The bill would give judges the option of using a risk-assessment tool to determine those conditions, but that couldn’t be used as the sole reason for denying release to those awaiting trial. Cook County judges already have access to such risk assessments.
In 2014, New Jersey became one of the first states to eliminate bail and move to a risk-assessment algorithm to help set the conditions of pretrial release. Experts say the change, which came with a well-funded safety net of pretrial services, has led to a 40% decrease in the number of people held in New Jersey’s jails, fewer racial disparities in jail, less violence and no large increase in the number of defendants who are charged with new offenses or miss court hearings.
“New Jersey, more so than any other state, stands out as an encouraging example of what is possible for reducing both incarceration and crime and doing so in a data-driven, deliberate and inclusive way,” Ander said. “But it was years in the making, with intensive planning and consensus building across a broad array of stakeholders from civil rights groups, law enforcement, elected officials, the courts and community leaders.”
New York and California are different stories.
In 2019, New York legislators passed a bill abolishing bail for many misdemeanors and nonviolent crimes.
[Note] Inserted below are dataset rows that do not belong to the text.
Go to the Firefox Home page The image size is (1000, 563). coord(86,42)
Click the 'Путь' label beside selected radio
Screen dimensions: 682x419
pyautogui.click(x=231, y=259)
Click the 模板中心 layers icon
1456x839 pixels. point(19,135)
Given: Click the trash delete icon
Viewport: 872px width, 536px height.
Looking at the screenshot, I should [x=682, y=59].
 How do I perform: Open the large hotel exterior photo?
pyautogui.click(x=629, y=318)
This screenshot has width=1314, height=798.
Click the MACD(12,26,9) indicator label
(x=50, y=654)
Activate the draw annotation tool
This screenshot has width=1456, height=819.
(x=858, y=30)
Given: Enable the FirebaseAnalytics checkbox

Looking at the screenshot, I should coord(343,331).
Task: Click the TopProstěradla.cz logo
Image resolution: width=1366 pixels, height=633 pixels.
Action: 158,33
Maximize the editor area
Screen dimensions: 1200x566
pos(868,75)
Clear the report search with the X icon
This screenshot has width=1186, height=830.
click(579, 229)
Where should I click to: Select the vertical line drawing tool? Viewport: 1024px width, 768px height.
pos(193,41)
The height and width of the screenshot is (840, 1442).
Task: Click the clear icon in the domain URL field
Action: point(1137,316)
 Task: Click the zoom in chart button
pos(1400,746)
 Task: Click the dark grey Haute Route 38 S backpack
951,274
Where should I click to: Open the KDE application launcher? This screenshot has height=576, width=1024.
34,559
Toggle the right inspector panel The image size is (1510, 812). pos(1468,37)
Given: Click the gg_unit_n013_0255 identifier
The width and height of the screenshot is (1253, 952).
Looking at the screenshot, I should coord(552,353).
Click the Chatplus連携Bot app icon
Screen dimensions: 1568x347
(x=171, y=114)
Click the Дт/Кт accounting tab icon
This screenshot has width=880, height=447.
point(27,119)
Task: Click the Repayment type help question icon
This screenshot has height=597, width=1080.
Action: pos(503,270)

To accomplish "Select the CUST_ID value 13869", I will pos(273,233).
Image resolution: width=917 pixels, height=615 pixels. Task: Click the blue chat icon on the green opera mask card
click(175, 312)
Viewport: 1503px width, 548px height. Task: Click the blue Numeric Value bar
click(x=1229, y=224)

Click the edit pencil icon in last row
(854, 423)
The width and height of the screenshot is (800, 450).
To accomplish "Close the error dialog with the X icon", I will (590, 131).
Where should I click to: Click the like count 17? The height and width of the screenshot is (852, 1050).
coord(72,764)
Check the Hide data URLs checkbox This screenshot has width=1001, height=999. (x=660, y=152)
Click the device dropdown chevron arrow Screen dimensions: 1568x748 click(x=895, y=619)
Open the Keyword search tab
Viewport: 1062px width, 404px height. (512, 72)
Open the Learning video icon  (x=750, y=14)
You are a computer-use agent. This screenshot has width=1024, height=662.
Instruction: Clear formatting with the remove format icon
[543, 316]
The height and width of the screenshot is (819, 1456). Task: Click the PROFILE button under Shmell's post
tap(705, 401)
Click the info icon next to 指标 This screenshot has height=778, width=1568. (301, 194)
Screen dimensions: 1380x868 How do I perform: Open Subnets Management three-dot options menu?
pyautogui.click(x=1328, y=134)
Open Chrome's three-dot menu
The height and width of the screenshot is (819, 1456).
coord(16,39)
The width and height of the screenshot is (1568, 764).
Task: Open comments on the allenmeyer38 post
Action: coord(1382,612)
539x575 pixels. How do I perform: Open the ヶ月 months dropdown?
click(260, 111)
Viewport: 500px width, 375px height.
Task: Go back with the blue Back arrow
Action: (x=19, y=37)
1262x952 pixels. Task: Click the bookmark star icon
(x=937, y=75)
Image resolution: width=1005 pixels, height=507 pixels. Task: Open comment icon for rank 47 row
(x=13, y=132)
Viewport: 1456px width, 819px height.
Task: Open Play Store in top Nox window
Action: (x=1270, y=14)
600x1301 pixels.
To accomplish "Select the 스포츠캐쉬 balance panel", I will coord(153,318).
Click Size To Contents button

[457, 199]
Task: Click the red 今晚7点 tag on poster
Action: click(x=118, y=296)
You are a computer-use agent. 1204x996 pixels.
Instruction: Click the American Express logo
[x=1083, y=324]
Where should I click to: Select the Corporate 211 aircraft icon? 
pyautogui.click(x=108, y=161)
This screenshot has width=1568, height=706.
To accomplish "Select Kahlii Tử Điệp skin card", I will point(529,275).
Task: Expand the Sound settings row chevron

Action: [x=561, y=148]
It was estimated that 90% of those arrested in New York state would be freed as they awaited trial under strict monitoring conditions.
When the law took effect in January 2020, jail populations plummeted. But the New York Police Department and law-enforcement associations blamed the reform for a rise in violence. And public opinion polls showed support for the measure had soured. In April 2020, Gov. Andrew Cuomo signed a new bill that scaled back the changes.
In 2018, then-California Gov. Jerry Brown signed a similar law, but it wasn’t allowed to take effect until voters had their say on the Proposition 25 referendum that asked whether the bail system was unjust and should be replaced. The referendum was scheduled for a vote in November 2020.
Meantime, as the coronavirus pandemic raged, California’s courts temporarily set bail amounts at $0 for those charged with misdemeanors and nonviolent offenses in an effort to reduce jail populations and slow the spread of COVID-19.
The Orange County, California, sheriff said there was a steep rise in crime among those people released in the temporary no-bail program. He was among two dozen other sheriffs in California who opposed Proposition 25, which California voters soundly rejected in November. Proponents, though, have said they plan to try again.